I could have discarded Rules 2 and 4 altogether and just used rule 5. But its generality generally proves usefull only a handful of times in even fiendish puzzles. Since it is much more costly for the computer (and for a human) to search for, it is reserved for those occasions when no further progress has been made using the other rules.

Swordfish certainly seems on the face of it to be logically distinct from these rules, and I would like to...

A: Include it in my program for completeness

B: Find some puzzles which require it, to challenge myself further

C: Eventually compile some sudoku which require it.

I guess I might have to try importing some Japanese puzzle books.

I used to do books of cryptic crosswords, but when you've finished the book, you have to go out and get another one.
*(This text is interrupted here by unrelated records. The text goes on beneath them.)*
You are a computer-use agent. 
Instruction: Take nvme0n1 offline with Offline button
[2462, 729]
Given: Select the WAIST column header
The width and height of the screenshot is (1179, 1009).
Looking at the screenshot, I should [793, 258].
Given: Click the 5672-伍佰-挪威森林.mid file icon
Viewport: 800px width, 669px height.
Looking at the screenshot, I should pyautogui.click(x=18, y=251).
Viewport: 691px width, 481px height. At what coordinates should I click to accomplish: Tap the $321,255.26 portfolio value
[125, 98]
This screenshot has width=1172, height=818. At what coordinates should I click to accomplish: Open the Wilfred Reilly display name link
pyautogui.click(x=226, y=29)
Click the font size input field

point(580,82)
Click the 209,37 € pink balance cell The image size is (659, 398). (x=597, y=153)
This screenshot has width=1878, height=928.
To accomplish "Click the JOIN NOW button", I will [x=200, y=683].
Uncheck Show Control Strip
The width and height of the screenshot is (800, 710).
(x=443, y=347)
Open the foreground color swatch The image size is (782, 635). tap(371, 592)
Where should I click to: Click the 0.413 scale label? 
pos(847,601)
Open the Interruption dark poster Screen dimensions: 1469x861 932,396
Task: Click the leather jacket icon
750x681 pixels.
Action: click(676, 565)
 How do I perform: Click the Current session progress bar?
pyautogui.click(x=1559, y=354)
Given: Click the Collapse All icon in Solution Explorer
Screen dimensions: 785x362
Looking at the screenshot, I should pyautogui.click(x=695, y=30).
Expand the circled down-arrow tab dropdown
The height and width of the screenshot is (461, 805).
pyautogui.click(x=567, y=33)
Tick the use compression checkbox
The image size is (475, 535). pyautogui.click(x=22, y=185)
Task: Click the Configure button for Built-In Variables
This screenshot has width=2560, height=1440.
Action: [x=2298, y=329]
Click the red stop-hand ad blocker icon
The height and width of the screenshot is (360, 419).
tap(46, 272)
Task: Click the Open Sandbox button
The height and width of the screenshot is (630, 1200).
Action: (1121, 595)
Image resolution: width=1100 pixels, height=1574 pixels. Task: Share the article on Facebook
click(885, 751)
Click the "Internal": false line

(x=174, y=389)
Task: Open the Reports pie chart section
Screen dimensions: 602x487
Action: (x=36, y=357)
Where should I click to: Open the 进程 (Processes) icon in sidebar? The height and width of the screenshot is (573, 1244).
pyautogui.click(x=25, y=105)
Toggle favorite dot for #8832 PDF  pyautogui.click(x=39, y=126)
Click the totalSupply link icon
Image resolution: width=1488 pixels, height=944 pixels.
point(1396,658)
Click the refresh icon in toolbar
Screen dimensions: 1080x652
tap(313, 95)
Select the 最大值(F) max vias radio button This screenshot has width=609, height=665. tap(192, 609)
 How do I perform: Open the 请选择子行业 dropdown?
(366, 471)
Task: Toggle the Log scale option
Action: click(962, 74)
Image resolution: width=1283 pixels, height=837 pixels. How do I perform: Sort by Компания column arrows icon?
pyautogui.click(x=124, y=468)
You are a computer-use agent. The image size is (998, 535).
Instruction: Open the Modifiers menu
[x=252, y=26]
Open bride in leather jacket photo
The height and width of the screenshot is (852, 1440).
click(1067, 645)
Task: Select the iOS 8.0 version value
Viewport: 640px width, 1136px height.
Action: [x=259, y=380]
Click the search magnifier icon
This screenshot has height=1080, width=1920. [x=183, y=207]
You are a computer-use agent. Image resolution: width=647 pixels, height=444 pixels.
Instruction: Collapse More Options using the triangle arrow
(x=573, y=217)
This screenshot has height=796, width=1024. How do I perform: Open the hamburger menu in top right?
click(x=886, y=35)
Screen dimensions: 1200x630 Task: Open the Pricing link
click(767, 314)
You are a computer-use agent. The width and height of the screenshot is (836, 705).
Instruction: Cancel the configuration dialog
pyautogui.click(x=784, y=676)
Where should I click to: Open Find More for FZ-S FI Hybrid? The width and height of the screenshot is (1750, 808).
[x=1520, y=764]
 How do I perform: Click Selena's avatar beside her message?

With sudoku, I'm sure that I could just start again from the beginning and do each puzzle many times before I rembered anything specific about any puzzle.

I was playing some different Japanese number puzzles on Friday, including Hitori. I didn't find any that looked like they would have the purity and staying power of sudoku, but they were certainly fun and challenging and I think that everyone should hunt some out and give them a try. They are published in the same kinds of books.
carbon14

Posts: 4
Joined: 10 June 2005

Does it solve the puzzle from this thread? http://forum.enjoysudoku.com/viewtopic.php?t=75&postdays=0&postorder=asc&start=0

I believe this requires the "x-wing" technique to solve it.
Last edited by simes on Sun Dec 11, 2011 9:59 am, edited 2 times in total.
simes

Posts: 324
Joined: 11 March 2005
Location: UK

Nice puzzle, just what I was looking for.

I have tested it and my program did indeed stall. I have found 1 swordfish in it so far. I'll see if I can complete the puzzle by hand and then I'll add a new rule to my program.

Thank you.
carbon14

Posts: 4
Joined: 10 June 2005

Just that one swordfish was all it took.

I'd have struggled for a long time to come up with that logic myself, it was a completely new technique to me two days ago.